Write out exactly the lines of the entries below, from the first through the line containing "GB First Day Covers (84, 95)", and nothing beyond them.

----

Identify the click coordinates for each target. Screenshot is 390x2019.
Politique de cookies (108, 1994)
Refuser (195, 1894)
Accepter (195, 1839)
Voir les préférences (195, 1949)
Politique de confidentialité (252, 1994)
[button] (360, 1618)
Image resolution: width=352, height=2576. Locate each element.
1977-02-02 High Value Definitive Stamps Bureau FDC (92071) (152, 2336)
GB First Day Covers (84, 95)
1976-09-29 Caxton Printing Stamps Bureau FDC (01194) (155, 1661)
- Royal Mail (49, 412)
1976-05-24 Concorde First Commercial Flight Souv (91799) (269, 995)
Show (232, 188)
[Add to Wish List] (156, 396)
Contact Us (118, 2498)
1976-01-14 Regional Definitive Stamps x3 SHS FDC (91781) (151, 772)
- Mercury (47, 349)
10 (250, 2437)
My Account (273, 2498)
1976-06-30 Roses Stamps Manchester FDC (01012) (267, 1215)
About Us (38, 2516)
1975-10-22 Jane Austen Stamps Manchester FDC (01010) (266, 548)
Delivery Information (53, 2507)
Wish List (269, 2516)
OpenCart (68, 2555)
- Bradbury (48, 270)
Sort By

----

**Answer for the task**
Identify the click coordinates for each target. Screenshot is 390x2019.
Politique de cookies (108, 1994)
Refuser (195, 1894)
Accepter (195, 1839)
Voir les préférences (195, 1949)
Politique de confidentialité (252, 1994)
[button] (360, 1618)
Image resolution: width=352, height=2576. Locate each element.
1977-02-02 High Value Definitive Stamps Bureau FDC (92071) (152, 2336)
GB First Day Covers (84, 95)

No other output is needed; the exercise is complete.